The First Reading from Isaiah we heard this morning describes this vision of the world’s future. It’s a theme which appears throughout the Hebrew prophets, and it’s a theme we find throughout the New Testament as well. Under various names like the Peaceable Kingdom here in Isaiah, the Kingdom of God in Jesus’ teaching, the New Creation in Paul’s letters, and the concept of theosis in the letters of Peter and the early church. The reading from Isaiah shows what the world will look like when God’s dream for the world comes to fruition. When the tree that is humanity matures and bears good fruit. It’s a world where all are fed, even if they have no money. A world where the wicked forsake their ways and turn to God. A world where nations come together in peace. A world so wonderful that mountains burst into song and tress clap their hands.

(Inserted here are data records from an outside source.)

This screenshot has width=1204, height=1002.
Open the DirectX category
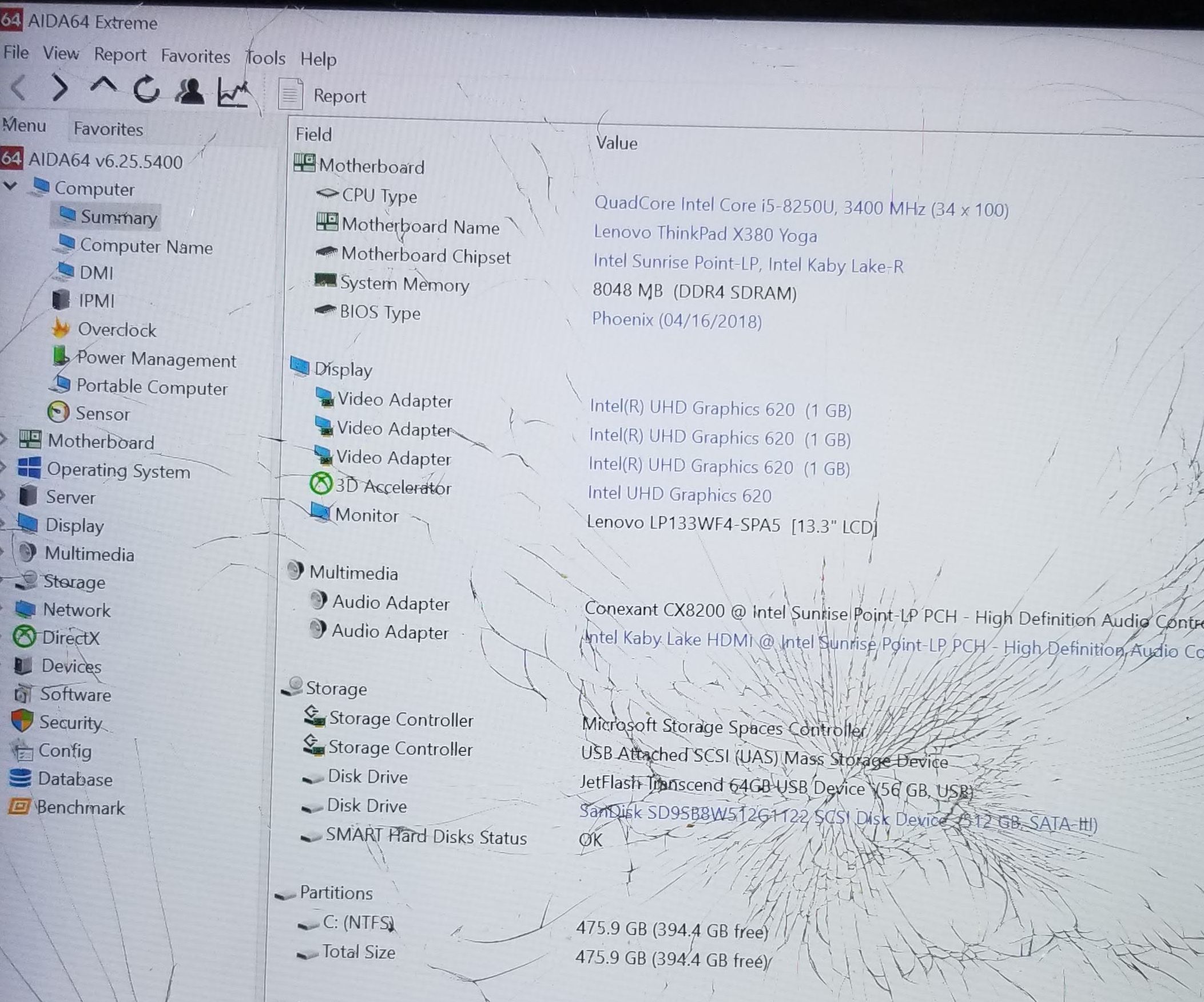pos(70,637)
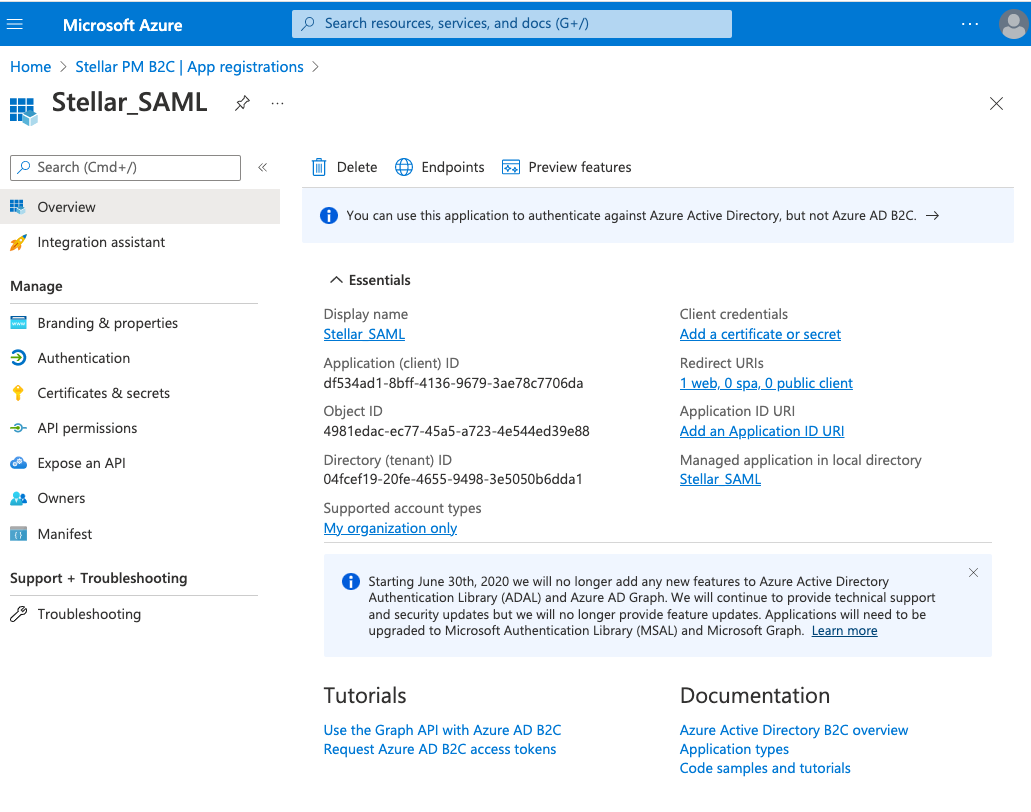Click Add a certificate or secret link

click(x=760, y=334)
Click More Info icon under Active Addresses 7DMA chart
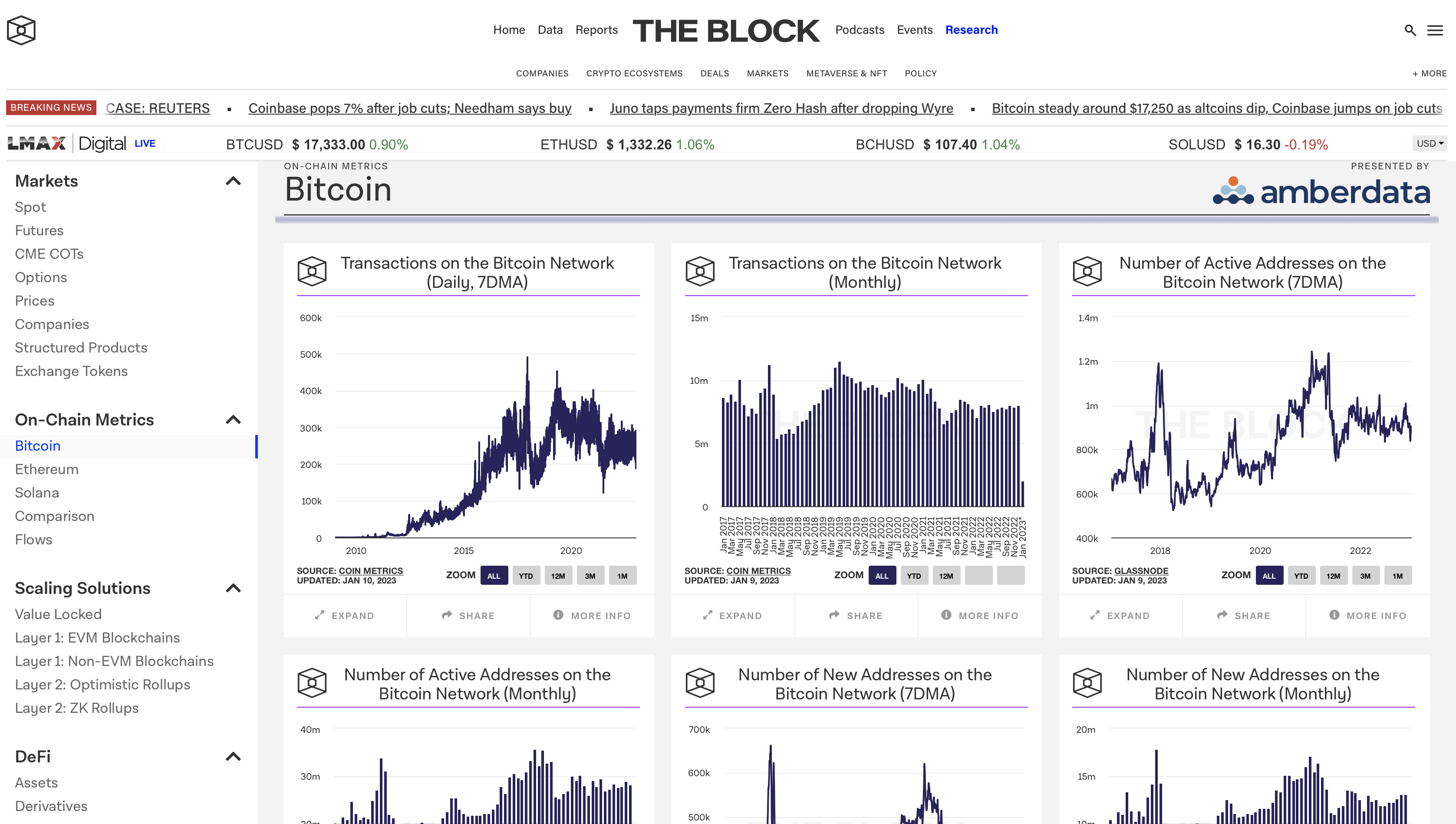1456x824 pixels. [1334, 615]
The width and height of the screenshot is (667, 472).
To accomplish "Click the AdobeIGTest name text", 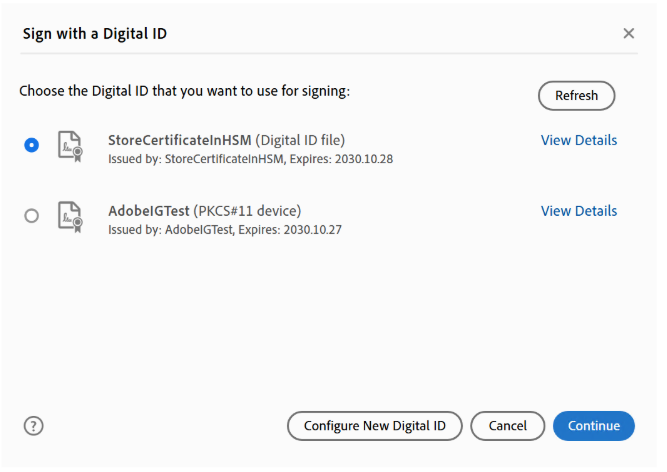I will click(148, 211).
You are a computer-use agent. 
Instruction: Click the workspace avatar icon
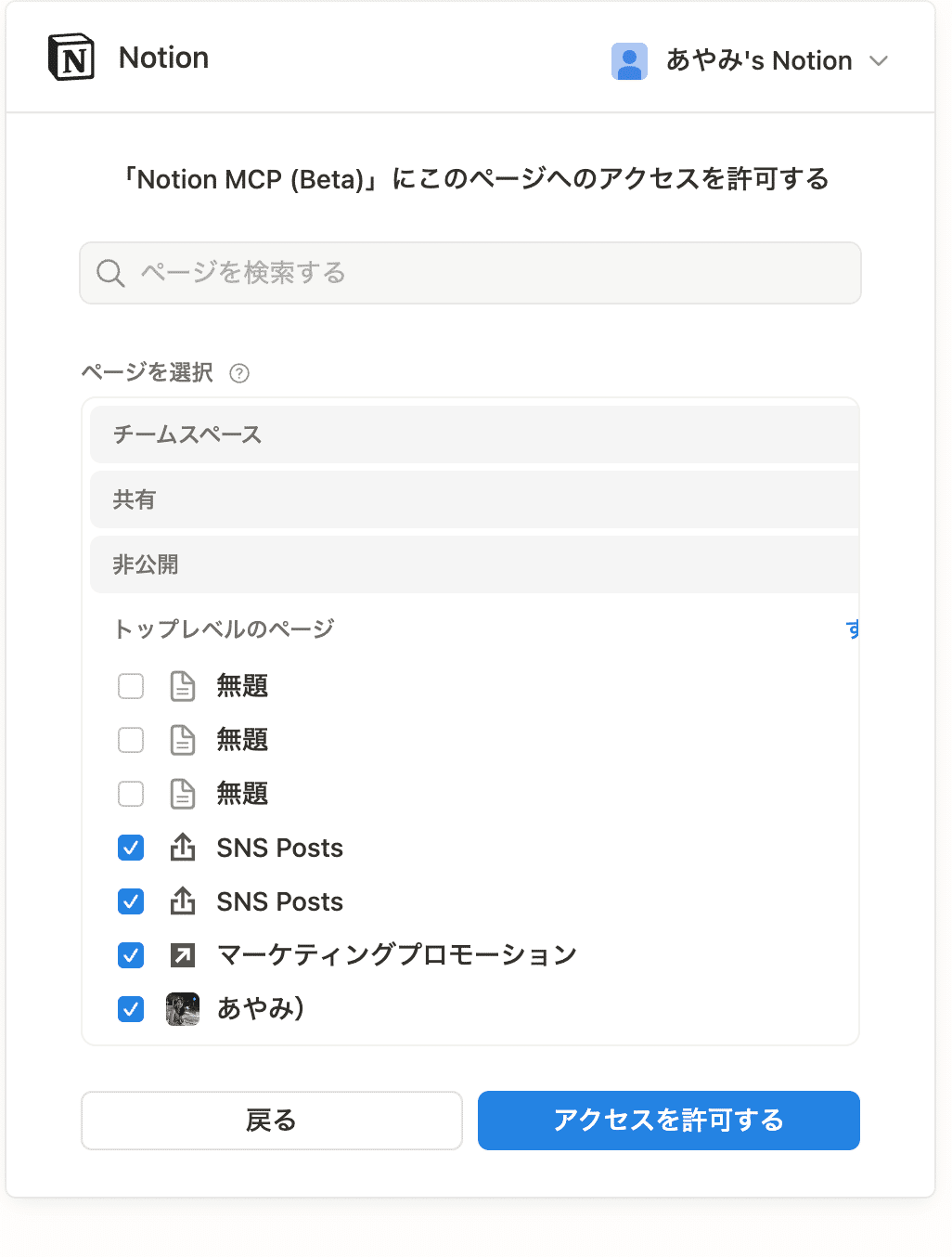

This is the world we can look forward to. This is the promise of the peaceable kingdom, the promise of the new creation, the promise of the world’s future.

Now you might be thinking “Well that’s nice pastor, but we’ll be long gone by the time that happens.” And you’re probably right, the human tree bearing this good fruit described by Isaiah seems a long way off. But still, this is an important, hopeful vision for the world’s future. And the way we understand the future affects how we live today. Simply understanding this vision can change our lives here and now. Rather than having a negative understanding of the world’s future, which became the norm only in the past few hundred years, Christians today need to recover the eternal optimism that the Hebrew prophets had, and that Jesus had and that the early church had. The understanding that God is tremendously patient with humanity and is nurturing us to grow into a tree in full bloom, a wonderful tree which bears good fruit.


It is our call as the church to live into this reality. To live into the Kingdom of God and be God’s hands and feet in the world—to be the manure that helps humanity grow. That’s our calling as the church. To align with God’s vision for the world and to be leaders of humanity’s spiritual evolution. Or as scripture puts it: to be ambassadors for Christ and participants in the ministry of reconciliation. It is our privilege to be laborers in the vineyard who help nourish this unfruitful tree.


So I invite you this week to pray for humanity’s growth into a tree which bears good fruit. And to be aware of how you are called to add a little fertilizer to the soil. God is transforming this world, gently inviting all to align with the divine will and to grow into the children of God we were created to be. So do not lose heart when you see the evils of the world. From God’s perspective, these are but the birth pangs, as Jesus says in the Gospels. While sin and suffering are very real, the promises we have from God describe a bright, optimistic future. God is tremendously patient and nurturing His creatures, as humanity grows into a tree which bears good fruit. Amen, thanks be to God.